Adam Zwig, |
Cast Iron Letters
In Cast Iron Letters, Adam Zwig takes a stylistically different approach to music. His overriding concern, like any other musician, is to communicate; however, the music is a method that seemingly comes secondary to the message. Now, that's not saying that Zwig's music seems secondary or even second-rate, because it's certainly not. It's just that Zwig is almost musically astylish. Even if this reviewer hadn't read the extensive artist notes about his music, specifically the decision to pursue blues and folk in lieu of rock music, I still would have noticed how Zwig's music doesn't fit into any stylistic niche.
Unlike musicians who are firmly entrenched in their style/genre, almost defined by it, Zwig takes on the folk and blues genres as if they are an outer coat and scarf. Folk and blues music don't seem to drive his music so much as their inherent ideology and application. Feeling that folk and blues music are more musically suited as a better means of communication than rock music, Zwig actively chose a style/genre with which to communicate his message, thereby making the message his primary concern and his music a secondary choice.
Throughout the album, Zwig brings the entire conceptual spectrum of emotion, thought, intention and observation. Seeing as the artist is also a psychotherapist, this should come as no surprise to anyone. Whether he's asking tough questions (such as the true culpability of a fallen soldier in "Who Killed Michael Vaughn?"), proselytizing utopist possibilities ("It's All Gonna Fall") or simply sharing a story of lost love ("Once a True Love"), Zwig is never preachy or approaching the listener from a lofty height of greater knowledge that so many musicians take. Instead, he's more of an offbeat ethereal Jiminy Cricket on our shoulder, asking questions and considering possibilities in lieu of providing direction and advice.
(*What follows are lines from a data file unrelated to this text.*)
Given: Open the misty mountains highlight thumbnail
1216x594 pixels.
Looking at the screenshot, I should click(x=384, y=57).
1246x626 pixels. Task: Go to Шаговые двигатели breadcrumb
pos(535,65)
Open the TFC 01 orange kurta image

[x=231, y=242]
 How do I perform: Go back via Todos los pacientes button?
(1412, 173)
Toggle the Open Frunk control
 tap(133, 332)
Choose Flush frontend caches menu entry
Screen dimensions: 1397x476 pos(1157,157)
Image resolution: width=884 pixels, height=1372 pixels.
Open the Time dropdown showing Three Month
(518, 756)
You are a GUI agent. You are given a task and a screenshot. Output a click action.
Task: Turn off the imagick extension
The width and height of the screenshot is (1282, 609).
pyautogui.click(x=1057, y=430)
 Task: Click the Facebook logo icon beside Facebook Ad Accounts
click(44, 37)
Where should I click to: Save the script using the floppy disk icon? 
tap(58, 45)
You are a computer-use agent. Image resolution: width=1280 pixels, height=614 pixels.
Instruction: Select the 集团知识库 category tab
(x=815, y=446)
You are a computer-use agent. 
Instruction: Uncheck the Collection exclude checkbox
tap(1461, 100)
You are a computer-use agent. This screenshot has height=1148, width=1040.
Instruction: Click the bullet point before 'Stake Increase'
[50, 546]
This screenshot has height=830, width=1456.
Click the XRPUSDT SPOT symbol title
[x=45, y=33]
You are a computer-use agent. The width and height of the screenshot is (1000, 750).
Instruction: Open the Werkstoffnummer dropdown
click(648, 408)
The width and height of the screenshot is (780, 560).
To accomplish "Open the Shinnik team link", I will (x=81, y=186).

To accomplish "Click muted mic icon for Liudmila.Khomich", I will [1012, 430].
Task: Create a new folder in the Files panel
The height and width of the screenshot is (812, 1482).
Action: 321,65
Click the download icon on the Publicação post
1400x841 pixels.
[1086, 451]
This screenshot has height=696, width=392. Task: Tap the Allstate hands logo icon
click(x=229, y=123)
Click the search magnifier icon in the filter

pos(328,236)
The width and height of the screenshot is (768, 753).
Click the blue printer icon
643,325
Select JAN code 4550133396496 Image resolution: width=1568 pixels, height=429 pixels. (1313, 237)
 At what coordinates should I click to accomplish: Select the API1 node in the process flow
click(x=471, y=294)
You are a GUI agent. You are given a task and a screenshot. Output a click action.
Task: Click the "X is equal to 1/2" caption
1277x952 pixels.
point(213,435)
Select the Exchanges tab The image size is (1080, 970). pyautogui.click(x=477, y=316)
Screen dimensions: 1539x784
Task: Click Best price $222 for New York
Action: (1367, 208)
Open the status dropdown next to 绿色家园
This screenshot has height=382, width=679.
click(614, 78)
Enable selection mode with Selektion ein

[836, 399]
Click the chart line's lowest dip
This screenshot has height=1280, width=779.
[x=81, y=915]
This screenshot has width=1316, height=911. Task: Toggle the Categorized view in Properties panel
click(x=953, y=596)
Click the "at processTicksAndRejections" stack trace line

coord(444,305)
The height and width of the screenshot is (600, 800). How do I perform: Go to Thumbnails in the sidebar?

Cast Iron Letters is a very cerebral album, the type that is intended as an experiential entirety rather than segmented or individual tracks. Think of it as chapters in a novel or paragraphs in an article -- some aspects are more enjoyable than others, but every part contributes towards the cohesive whole. Note that this novel -- er, album is certainly not light listening but is certainly worth the effort.